Exercise aim:
Whenever a line below mentions the word "Given", that line should be copied.

Stored data entries
• • • • • • •

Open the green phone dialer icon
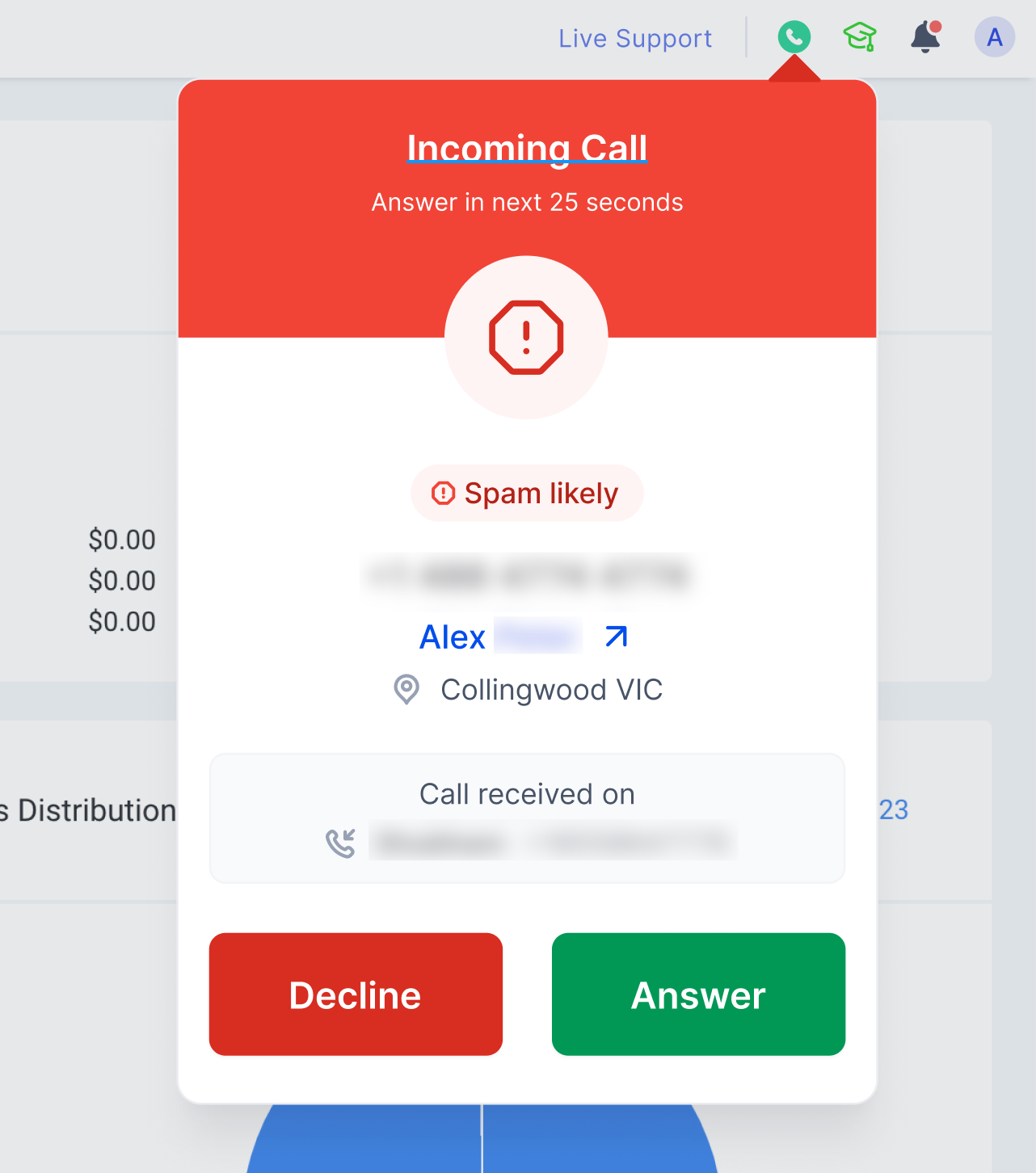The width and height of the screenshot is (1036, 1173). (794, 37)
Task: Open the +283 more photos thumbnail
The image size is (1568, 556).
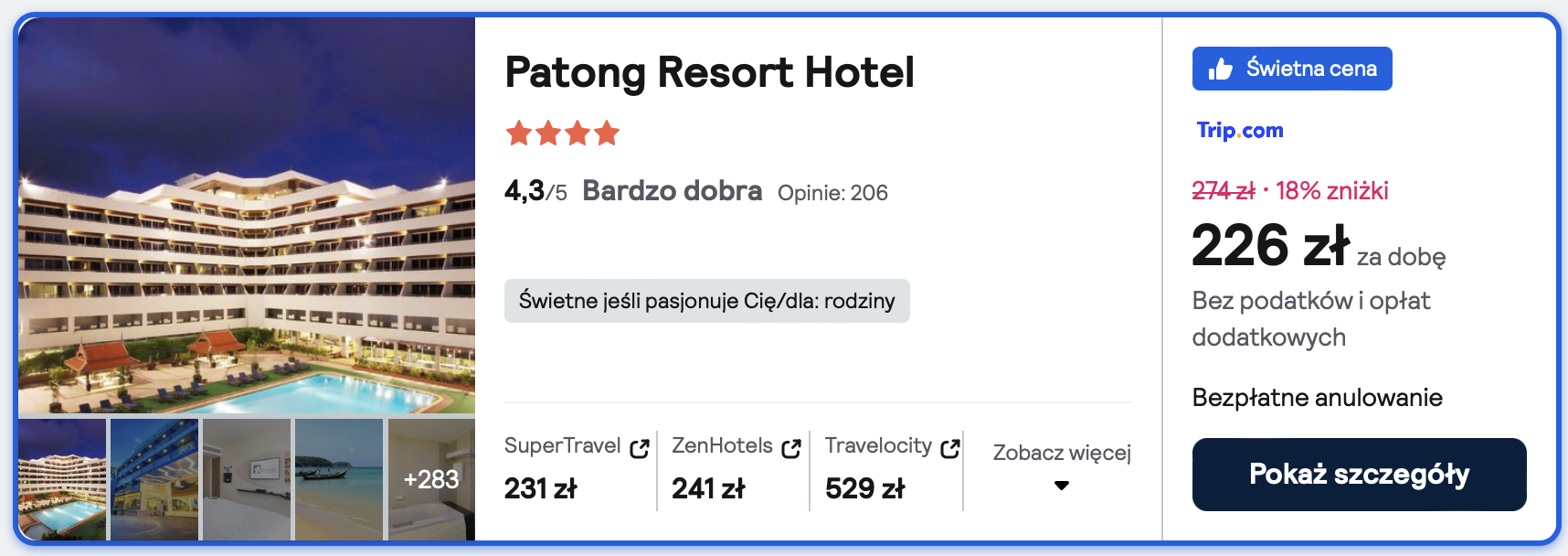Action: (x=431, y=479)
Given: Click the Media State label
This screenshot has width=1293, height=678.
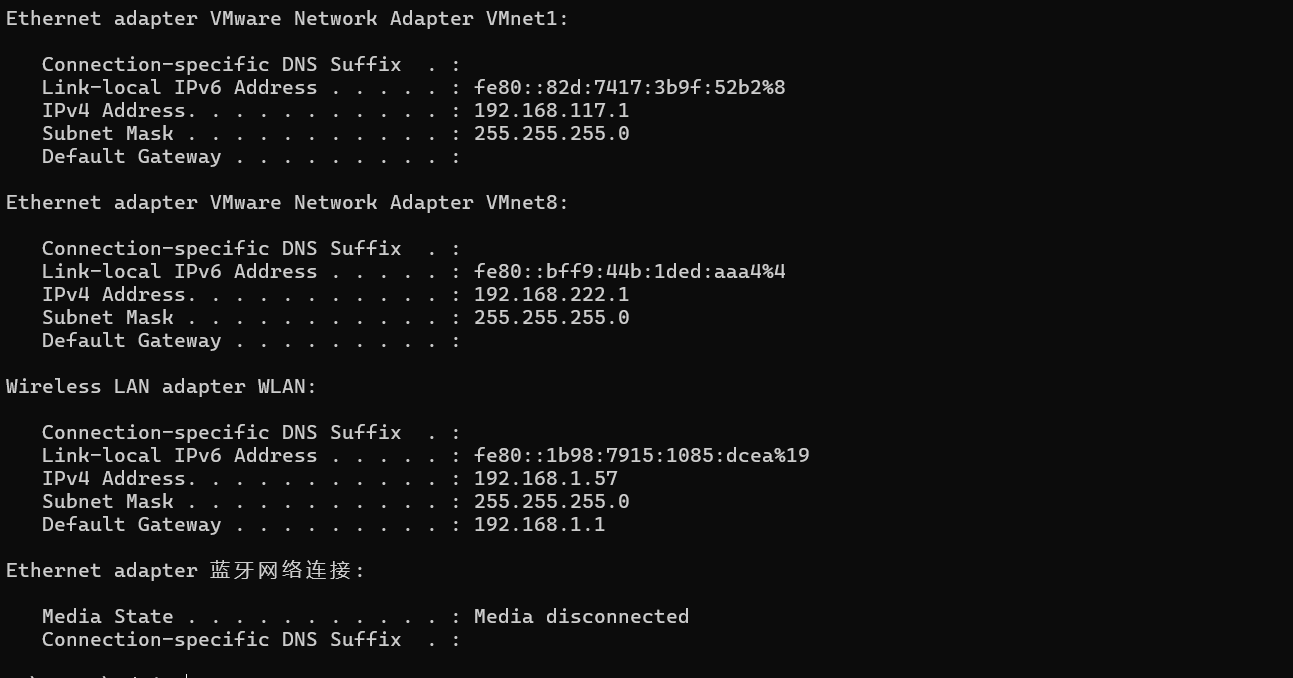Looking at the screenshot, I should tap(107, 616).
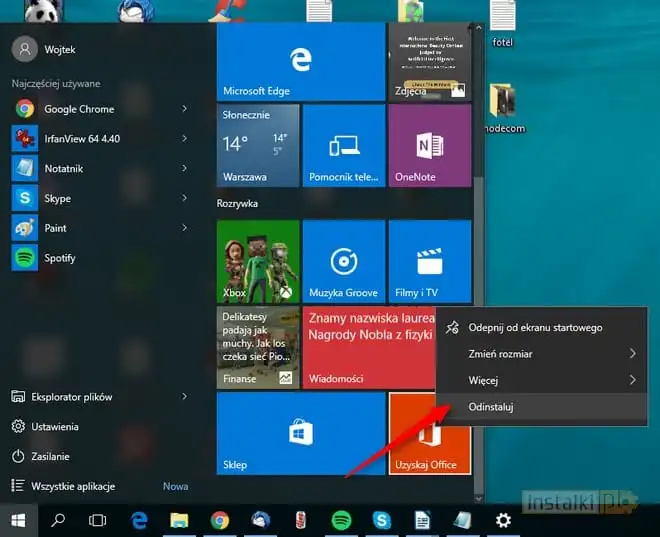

• • • • • • •

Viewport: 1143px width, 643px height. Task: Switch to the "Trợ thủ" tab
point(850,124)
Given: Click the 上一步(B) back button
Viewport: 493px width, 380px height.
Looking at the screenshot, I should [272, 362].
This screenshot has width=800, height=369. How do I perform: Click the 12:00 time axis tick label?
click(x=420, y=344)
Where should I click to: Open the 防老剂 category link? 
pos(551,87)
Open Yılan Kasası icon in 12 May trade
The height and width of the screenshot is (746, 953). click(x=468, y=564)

• • • • • • •

Written answer:
Given: Click the Media State label
Given: Click the 上一步(B) back button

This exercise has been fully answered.